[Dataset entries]
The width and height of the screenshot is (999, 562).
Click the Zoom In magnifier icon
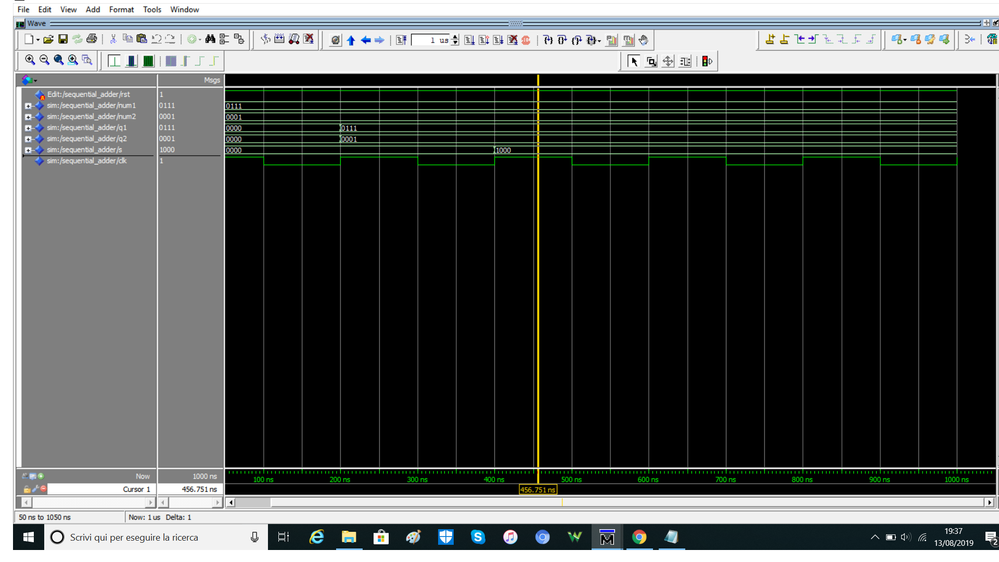pos(30,61)
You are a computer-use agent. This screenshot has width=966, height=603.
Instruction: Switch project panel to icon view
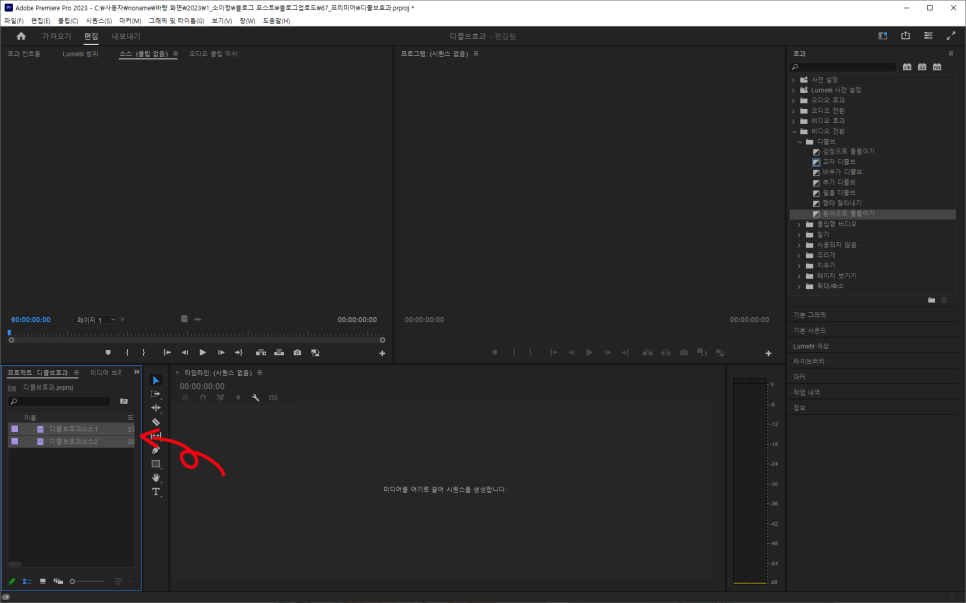pos(42,581)
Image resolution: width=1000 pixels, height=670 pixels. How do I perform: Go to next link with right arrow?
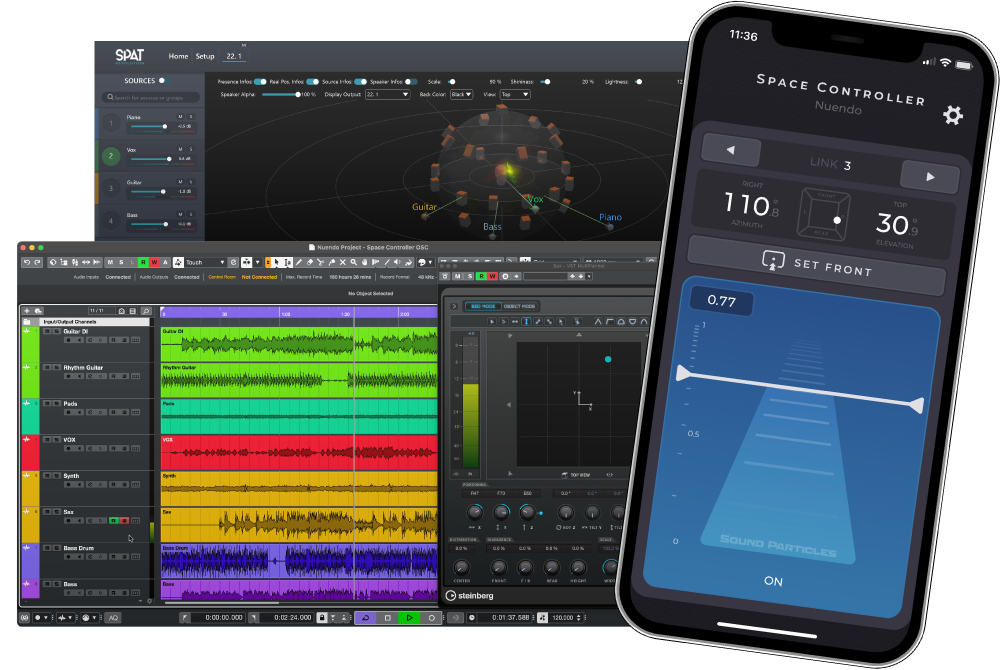click(x=930, y=177)
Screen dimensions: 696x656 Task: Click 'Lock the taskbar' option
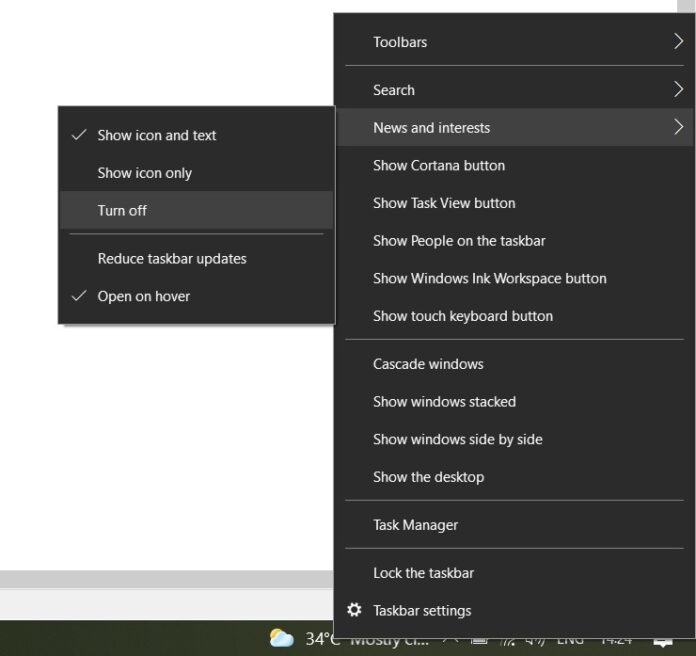point(423,573)
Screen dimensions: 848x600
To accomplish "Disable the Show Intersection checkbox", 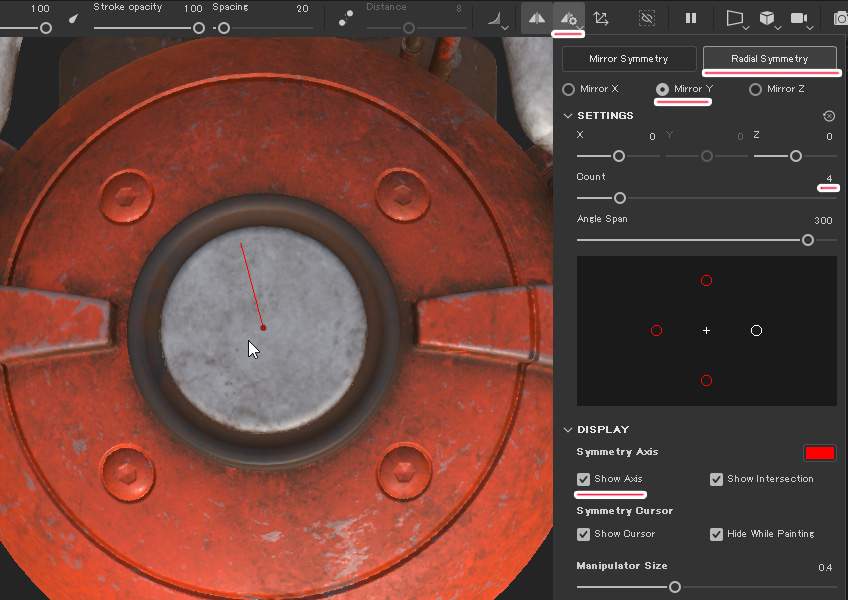I will 716,479.
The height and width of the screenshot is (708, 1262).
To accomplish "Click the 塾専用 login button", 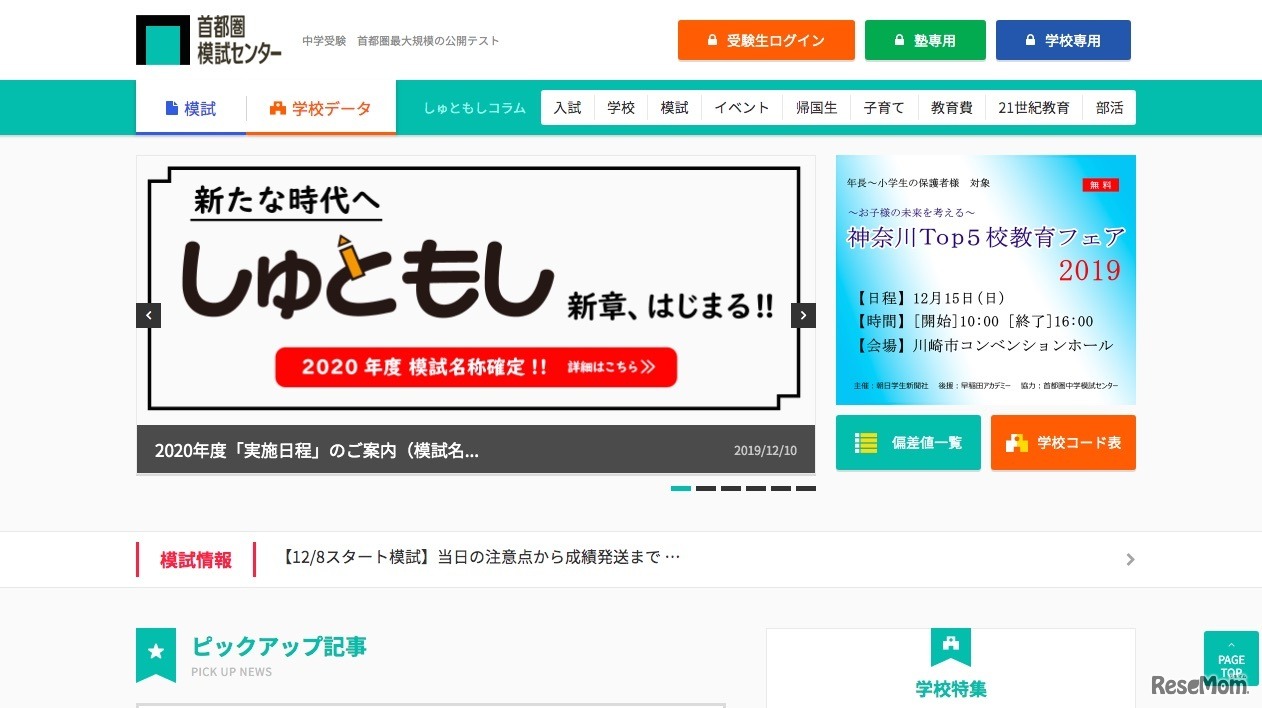I will coord(924,40).
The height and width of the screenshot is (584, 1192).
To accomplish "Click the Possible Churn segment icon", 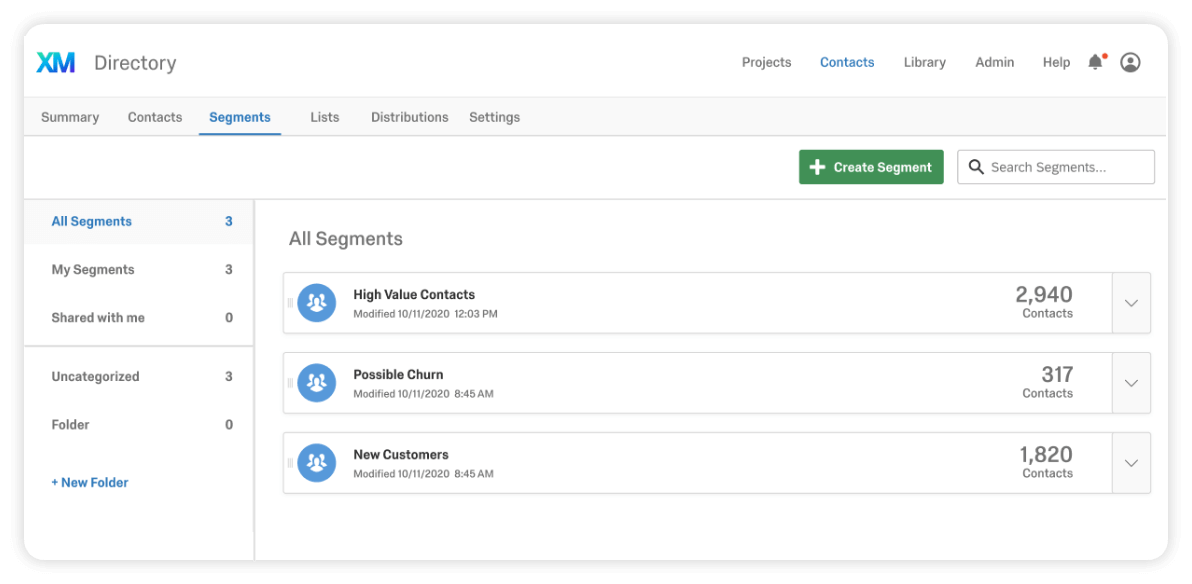I will coord(317,382).
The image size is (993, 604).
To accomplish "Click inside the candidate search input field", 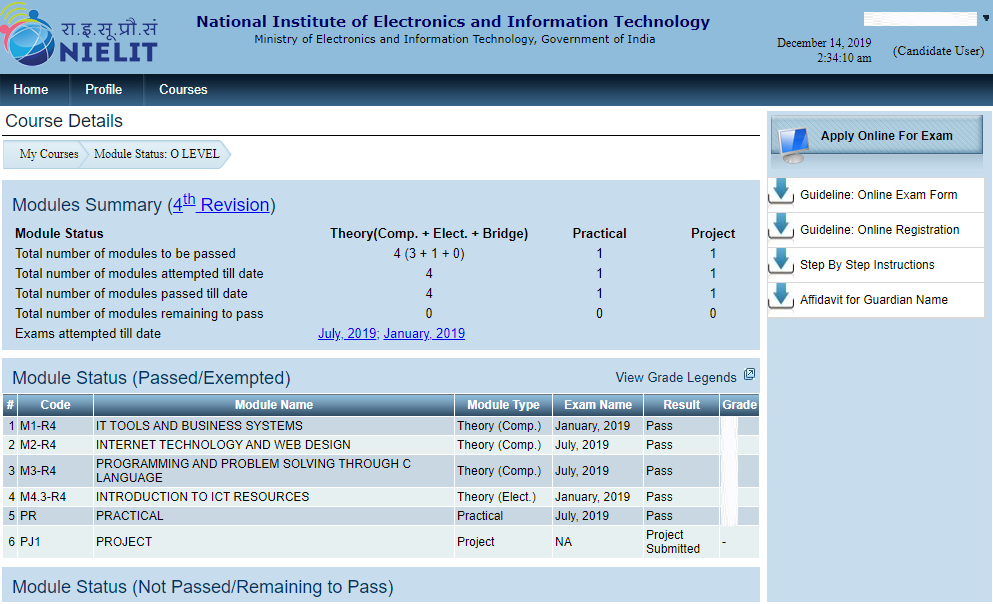I will pyautogui.click(x=922, y=18).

• REQUIRED WORK:
Lines with the word "screenshot" in them should be copied from the preceding records.

• SOLUTION TO THE PROBLEM:
The width and height of the screenshot is (999, 562).
You are a computer-use agent. This screenshot has width=966, height=603.
The height and width of the screenshot is (708, 1262).
The height and width of the screenshot is (584, 1192).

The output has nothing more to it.